For every advanced material or new healthcare breakthrough, a long chain of building blocks works quietly in the background. 4-Bromo-2-Methylisoindolin-1-One stands as one of those essential enablers—a product grounded in practical chemistry and born from sustained demand for compounds that do their job with little drama. Its reputation grows not from splashy marketing, but from the hands-on success of scientists and engineers who see time and again how a single better choice, upstream, cascades into better results all the way down the pipeline.
Not every compound can carry such steady responsibility. Years of trial and error, incremental learning, and teamwork shape every batch that leaves a supplier’s door.
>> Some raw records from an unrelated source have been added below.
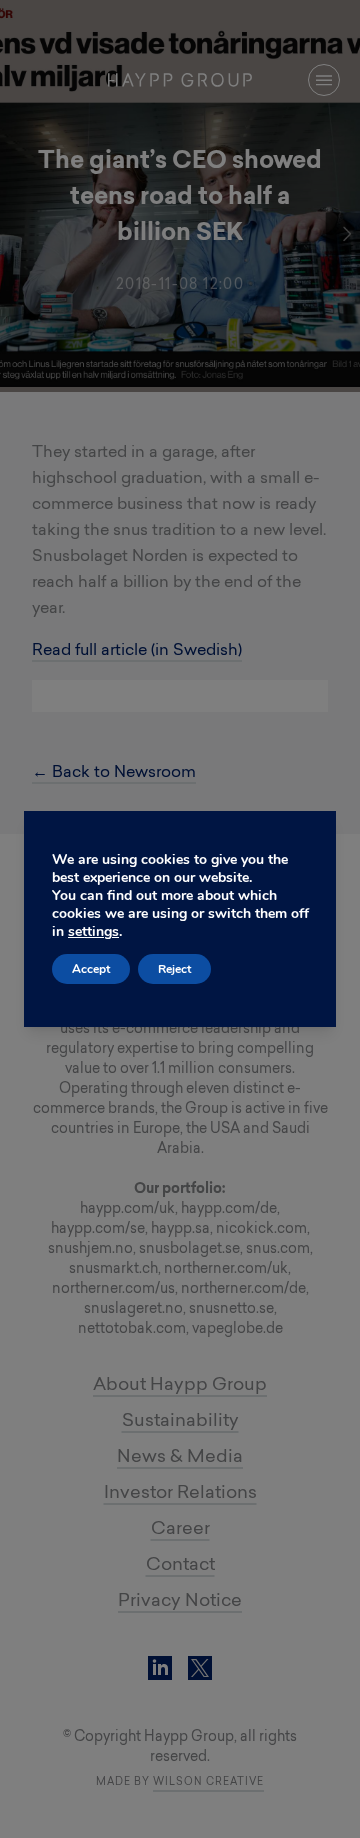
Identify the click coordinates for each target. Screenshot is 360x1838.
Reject (174, 969)
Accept (91, 969)
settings (93, 932)
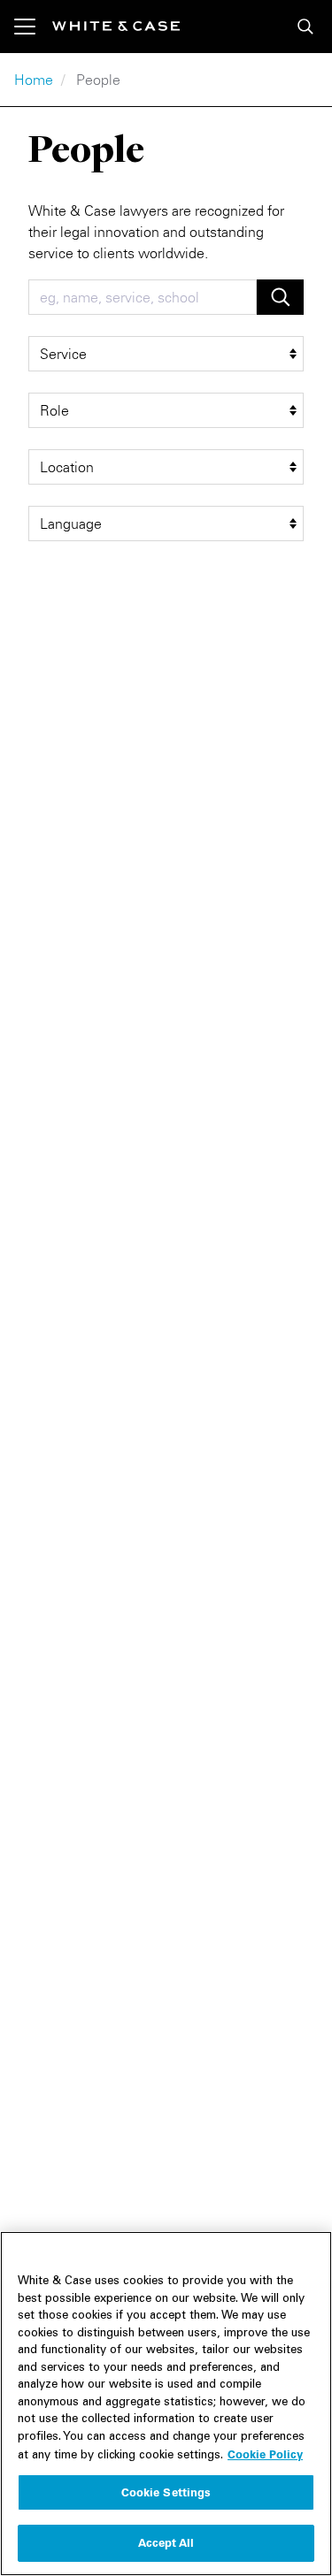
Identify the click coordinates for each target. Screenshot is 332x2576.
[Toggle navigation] (33, 26)
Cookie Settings (166, 2492)
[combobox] (142, 297)
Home (33, 79)
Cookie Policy (265, 2454)
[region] (166, 2403)
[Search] (305, 26)
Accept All (166, 2542)
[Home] (116, 26)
And it’s these daily efforts, nourished by feedback and continuous improvement, that give even a quietly reliable intermediate like this one a seat at the table as research and production tackle bigger, tougher goals.
I’ve handled countless intermediates and specialty chemicals, both as a researcher and a troubleshooter in scaled-up production runs. Some products demand constant vigilance, with quirks that chew through time and resources. Others, like 4-Bromo-2-Methylisoindolin-1-One, let you work with more confidence and less second-guessing. Progress in chemistry isn’t always about finding the brightest, most novel compound; often, it’s about finding a foundation you can trust, project after project.
For students, staff scientists, or process engineers feeling the pressure of deadlines and budgets, a reliable intermediate gives back hours and mental energy you can’t put a price on. Picking a product tested and trusted by your peers replaces unknowns with experience and lets you spend more time pursuing solutions—and less time solving avoidable problems.
In the end, that’s the real mark of 4-Bromo-2-Methylisoindolin-1-One: not just as another tick in a catalog, but as a practical partner in the relentless push for better, faster, safer outcomes in chemistry and beyond.